‘Blessed are the peacemakers’: Will Lukashenka send ‘Belarus peacekeeping battalions’ to Donbas?


The Belarusian leader has repeatedly shown his readiness to send Belarusian troops to Donbas. The idea of trying on a blue helmet haunts Aliaksandr Lukashenka’s mind. Will the concept of  Belarus’s peacekeeping contingent grab world attention if diplomacy fails during the oncoming negotiations of the ‘Normandy quartet’?

Dangerous temptation

In October, 2014 Aliaksandr Lukashenka told Euronews he had been prepared to put Belarus lives on the line to secure peace.

“If necessary.

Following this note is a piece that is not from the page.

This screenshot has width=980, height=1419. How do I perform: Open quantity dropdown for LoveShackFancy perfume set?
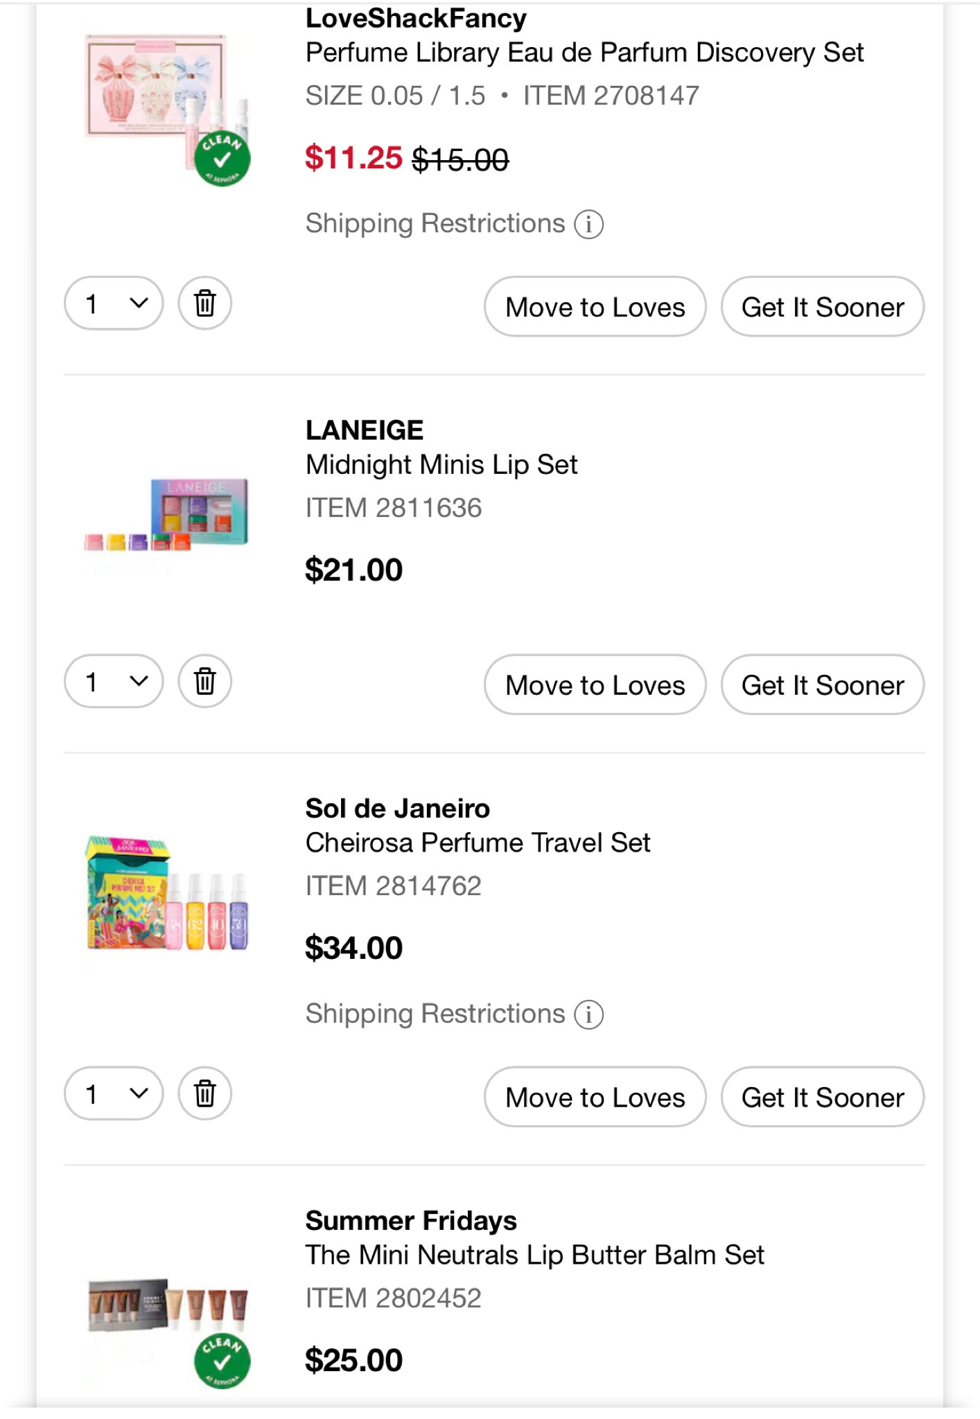tap(113, 303)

But for me this would be a very dangerous and terrible thing to put my own soldiers at risk: if the Russians mistrust the West, and the West, Russia, if the USA and Russia mistrusted each other, and there is mistrust between the warring parties, I would have been putting my own armed forces in harm’s way to separate the conflicting parties,” he said.

By the moment of the interview Lukashenka must have realised that ‘the Minsk protocol’ was not being observed. And he jumped at the opportunity to pique the West alleging that Belarus had made a better proposal but they turned it down.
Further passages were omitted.